Experts say that 2019 should be declared the Year of Ransomware Escalation. The increasing number of attacks and the move by perpetrators to target large companies and public institutions in the United States and abroad is a turning point in the evolution of this digital form of blackmail. The volume of ransomware attacks has been on the decline in 2018, but it appears that hackers were only refining code, performing recon in networks, and preparing for the biggest ransomware attacks since the worldwide Wannacry attacks of 2017.
In all, 82 cities and municipalities to publicly report being struck by ransomware in 2019.
Among the notable ransomware attacks:
· On 7 May, the city of Baltimore suffered a ransomware attack which infected city servers across multiple offices. The attackers demanded $72,000 in bitcoin to remove the malware, which Baltimore refused to pay.
· Later in May, Riviera Beach and Lake City, Florida were the first this year to report they had paid a six-figure ransom. Following attacks in May these small municipalities, made up of mostly retirees, had little recourse but to pay hackers. Riviera Beach paid $600,000 to decrypt communications systems and city servers.
· On 17 August, twenty-two towns and cities in Texas were attacked simultaneously. One victim, the Graham County Police Department revealed they had received a $5 million ransom demand, the largest demand up to that point, and the second highest demand all year.
Cities and municipalities were not to only victims of ransomware attacks
· By 1 December, 19 MSPs (managed service providers) had fallen victim to file and network encrypting malware in a series of one-to-many attacks that continues to reach hundreds of customers. Among the victims: Doctors, dentists, lawyers, accountants, payment processors, real-estate agencies, and more.

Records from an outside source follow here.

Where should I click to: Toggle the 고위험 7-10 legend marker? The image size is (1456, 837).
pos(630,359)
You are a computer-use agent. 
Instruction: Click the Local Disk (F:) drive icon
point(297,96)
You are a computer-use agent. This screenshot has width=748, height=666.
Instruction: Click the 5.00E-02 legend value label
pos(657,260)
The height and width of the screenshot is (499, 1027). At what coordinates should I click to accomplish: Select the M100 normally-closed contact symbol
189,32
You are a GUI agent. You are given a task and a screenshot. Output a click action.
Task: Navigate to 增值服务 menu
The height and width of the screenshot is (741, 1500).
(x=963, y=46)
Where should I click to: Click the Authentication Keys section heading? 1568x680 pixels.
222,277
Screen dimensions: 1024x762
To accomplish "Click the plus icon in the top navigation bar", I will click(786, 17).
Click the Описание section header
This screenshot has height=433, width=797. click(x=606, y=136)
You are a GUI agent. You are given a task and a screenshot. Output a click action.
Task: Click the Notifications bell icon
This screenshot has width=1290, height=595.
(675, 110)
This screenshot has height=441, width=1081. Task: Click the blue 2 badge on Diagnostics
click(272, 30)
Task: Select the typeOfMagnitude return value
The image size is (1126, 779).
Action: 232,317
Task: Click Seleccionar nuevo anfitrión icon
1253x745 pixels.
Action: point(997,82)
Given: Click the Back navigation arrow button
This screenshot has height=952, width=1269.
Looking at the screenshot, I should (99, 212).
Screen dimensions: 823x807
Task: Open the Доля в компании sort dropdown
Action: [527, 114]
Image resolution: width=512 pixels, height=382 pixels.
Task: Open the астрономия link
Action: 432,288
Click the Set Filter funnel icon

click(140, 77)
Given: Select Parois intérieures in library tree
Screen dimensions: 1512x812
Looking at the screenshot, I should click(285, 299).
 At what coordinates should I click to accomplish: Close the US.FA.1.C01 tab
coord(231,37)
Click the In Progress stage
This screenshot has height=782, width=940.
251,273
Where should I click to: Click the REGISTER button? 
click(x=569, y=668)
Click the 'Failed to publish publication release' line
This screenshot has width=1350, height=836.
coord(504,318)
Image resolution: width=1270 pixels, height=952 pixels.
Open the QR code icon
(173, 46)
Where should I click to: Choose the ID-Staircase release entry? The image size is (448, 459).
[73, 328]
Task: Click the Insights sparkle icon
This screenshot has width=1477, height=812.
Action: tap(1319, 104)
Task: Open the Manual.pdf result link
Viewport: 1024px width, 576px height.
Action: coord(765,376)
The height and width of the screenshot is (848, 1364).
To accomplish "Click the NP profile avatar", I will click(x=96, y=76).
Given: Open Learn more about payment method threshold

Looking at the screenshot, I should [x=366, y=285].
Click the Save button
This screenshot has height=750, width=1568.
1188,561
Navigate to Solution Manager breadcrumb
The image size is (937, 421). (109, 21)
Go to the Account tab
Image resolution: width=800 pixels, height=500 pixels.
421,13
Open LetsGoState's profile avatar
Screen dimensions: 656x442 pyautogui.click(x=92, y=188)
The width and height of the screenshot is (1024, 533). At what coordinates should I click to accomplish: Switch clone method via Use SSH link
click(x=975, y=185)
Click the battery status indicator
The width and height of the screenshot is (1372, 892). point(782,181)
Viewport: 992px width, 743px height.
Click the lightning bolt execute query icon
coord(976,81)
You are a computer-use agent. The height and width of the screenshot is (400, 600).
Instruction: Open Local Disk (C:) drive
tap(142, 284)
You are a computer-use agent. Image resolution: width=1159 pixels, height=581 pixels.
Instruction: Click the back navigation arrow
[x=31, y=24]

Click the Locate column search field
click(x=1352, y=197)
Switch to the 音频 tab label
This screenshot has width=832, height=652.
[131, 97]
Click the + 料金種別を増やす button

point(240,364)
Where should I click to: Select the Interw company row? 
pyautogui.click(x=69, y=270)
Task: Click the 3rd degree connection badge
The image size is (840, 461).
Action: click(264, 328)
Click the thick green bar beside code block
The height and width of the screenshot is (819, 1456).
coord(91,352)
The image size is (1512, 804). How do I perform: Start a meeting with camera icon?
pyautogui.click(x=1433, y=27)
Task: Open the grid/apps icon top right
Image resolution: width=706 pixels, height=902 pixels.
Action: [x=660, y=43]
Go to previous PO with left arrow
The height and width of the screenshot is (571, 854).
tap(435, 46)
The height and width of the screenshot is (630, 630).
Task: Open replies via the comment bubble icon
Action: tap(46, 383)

· By 1 December, a total of 72 US school districts have fallen victim to ransomware, impacting 867 individual schools and over 10,000 students.
State governments were victims of ransomware attacks, too.
· Louisiana declared a state of emergency twice in 2019, in July and in November.
· In Georgia, 30 Magistrate Courts and 23 Municipal Courts were victims of ransomware attacks. Seventeen probate courts were also impacted.
Healthcare organizations were also targeted by ransomware attacks in 2019. As of December, 43 healthcare organizations across the country have publicly reported attacks. The healthcare industry also holds the dubious honor of experiencing the largest ransom demand of the year—$14million—when Virtual Care Provider, Inc. of Milwaukee, Wisconsin was struck in November.